The studios are home to a ‘broad mix’, Andrea continues.
“We have architects, product designers, fashion designers, a branding agency, and a couple of games designers. And there have been some really interesting projects. This was set up to support the creative industries, and one of the things I’m interested in is how we use creativity for social good.
“We’ve got this abundance of talent, but what do we do with it?”
Andrea points from the café up to the window of architect Paul Testa’s studio, where he works on the ‘passivhaus’ concept - homes that don’t consume any energy.
“That’s a perfect example of how design is solving a problem.”
Ground rules were laid down to govern who could rent studios.
“There is a distinction between creative industries and the arts sector. Creative industries are businesses that absolutely have to generate their own income. That’s our niche.”
The aim is for Roco to offer an end-to-end solution - workspaces, equipment for making and a ‘route to market’ in the shop. A deal is also being lined up with Sheffield Hallam University on a scheme to offer studios to design students as a ‘stepping stone’ to life post-graduation.
“It’s a great partnership, because they’re our future tenants,” enthuses Andrea.
She says The Body Electric ‘feels like a real milestone’. The last commission to be funded by Sheffield’s Year of Making festival, the exhibition explores how people design and engineer their own bodies - from false limbs to novel reflections on what it means to be human.
So the robotic hand - a ‘myoelectric hand’, to give it its proper definition - comes from the Engineering at Home archive, a collection that documents the story of a woman who suffered medical complications after a heart attack, underwent amputations and needed many adaptations, including some creative problem-solving on her own part, in order to make a new life for herself.
Also on show will be the Mi:Mu glove, created by singer-songwriter Imogen Heap, that turns the arms and hands of performers into musical instruments.
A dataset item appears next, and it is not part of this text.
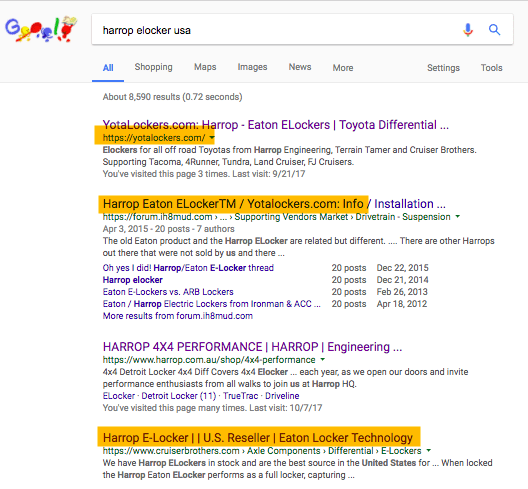Switch to the Images tab

click(x=252, y=67)
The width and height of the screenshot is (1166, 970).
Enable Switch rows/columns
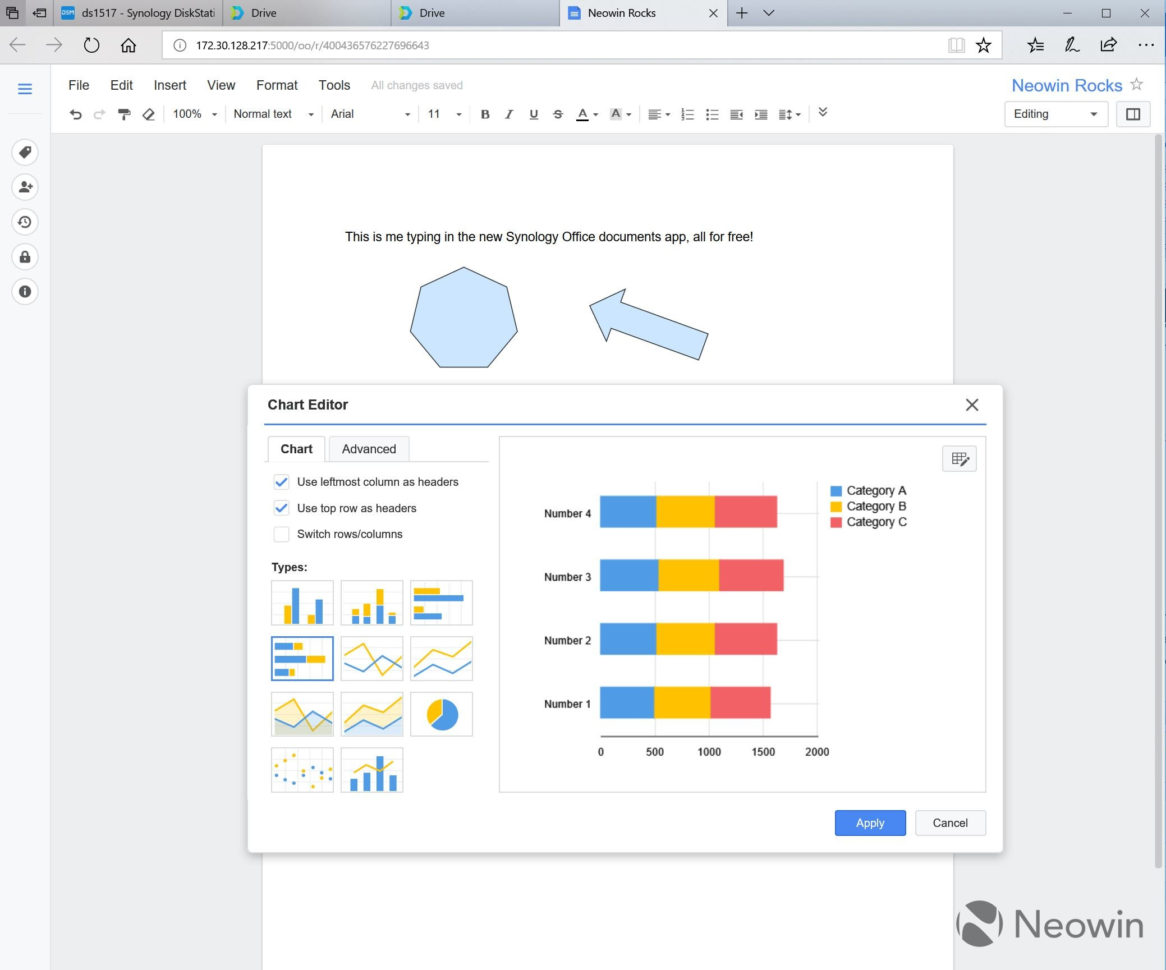click(x=281, y=534)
A programme of talks and workshops is being lined up, including an appearance by ‘goat man’ Thomas Thwaites, who designed an exoskeleton to try living as a four-legged beast ‘to escape the angst inherent in being a human’.
“If we can deliver something like The Body Electric off our own bat, then it shows we can deliver good value for money,” says Andrea, who stresses that Roco hasn’t applied for any Arts Council funds.
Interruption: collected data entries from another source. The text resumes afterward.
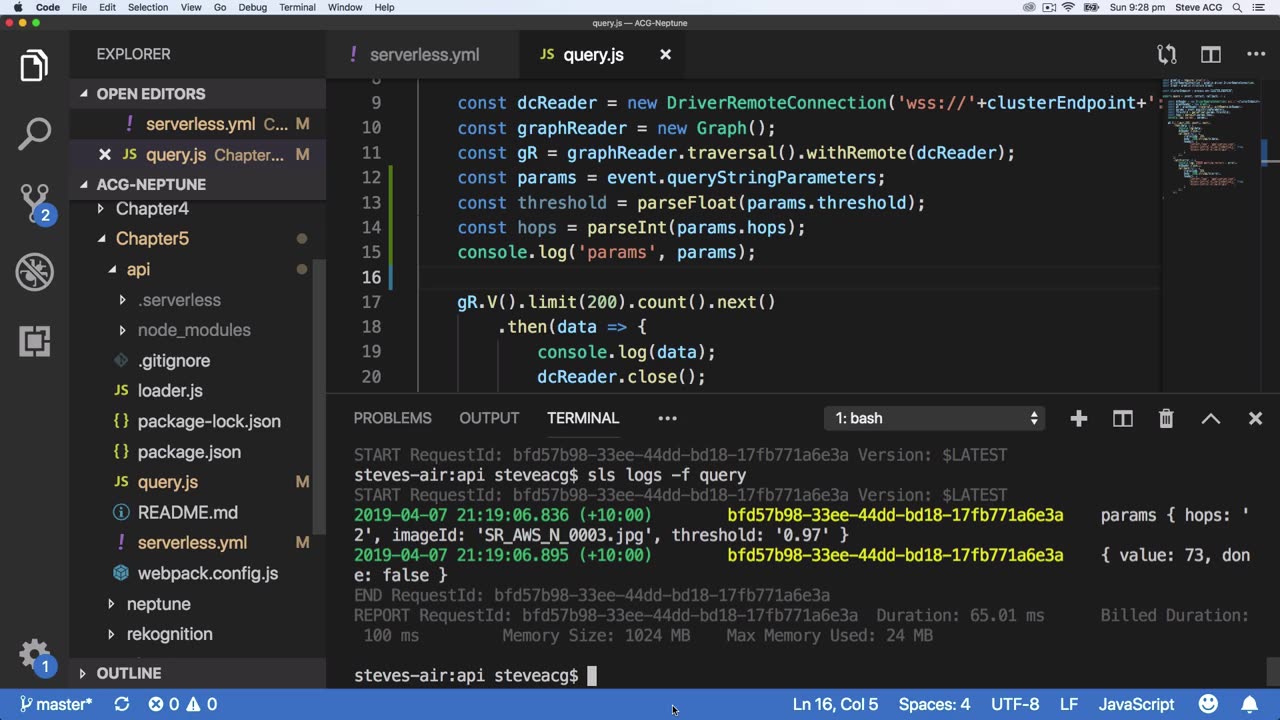Expand the neptune folder
Viewport: 1280px width, 720px height.
click(x=158, y=604)
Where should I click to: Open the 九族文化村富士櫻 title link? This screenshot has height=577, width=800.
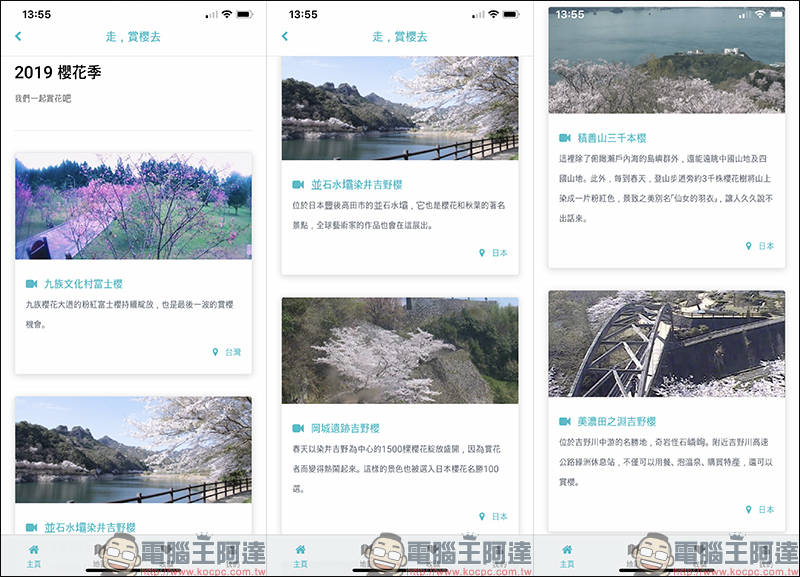(83, 284)
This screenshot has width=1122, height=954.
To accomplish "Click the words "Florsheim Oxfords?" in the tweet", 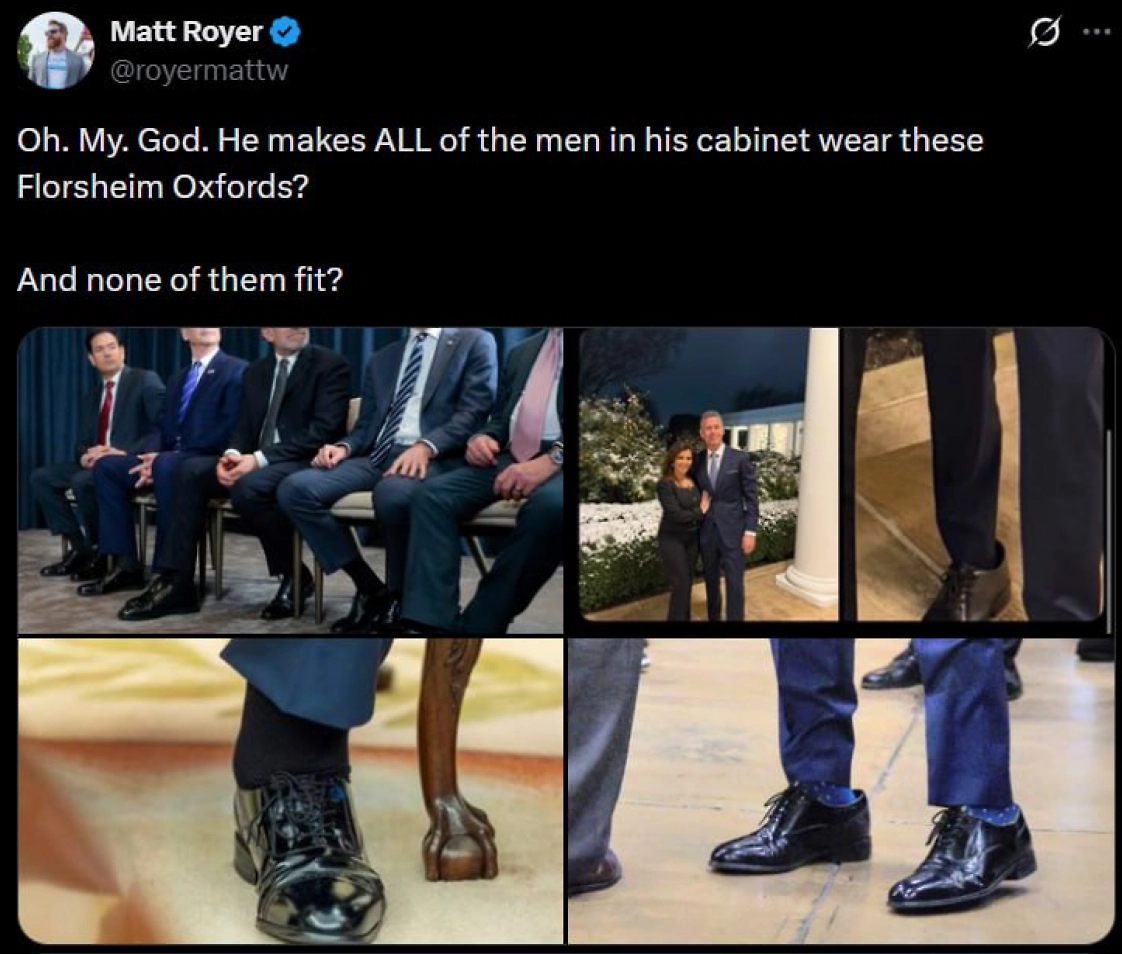I will click(162, 187).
“People think we have a lot of money, but we don’t. We’re not grant-supported in any way. We raised all of the money through loans.”
There are ambitions to bolster the place’s credentials as a food destination, too. An evening menu - ‘street food-style small plates’ - launches in the café this Thursday, coinciding with the start of the exhibition, and the rooftop bar is gaining popularity.
“As soon as the sun comes out it’s absolutely packed. The university and the hospitals have cottoned on to the fact we’re here now, which is fantastic. It’s seasonal, fresh, healthy food, and we try to keep it affordable, which is a dangerous thing to say.”
Roco is part of a Europe-wide group of ‘creative hubs’ including similar projects in Germany and Serbia, that Andrea has visited to compare notes.
“Big cities generally will have a few creative hubs - Sheffield lags behind, I think. In London there are something like 800 co-working spaces, here we’ve got something like three.
“Sheffield is very inward-facing, we don’t shout loudly enough to the rest of the world. There’s a move to try and change that.”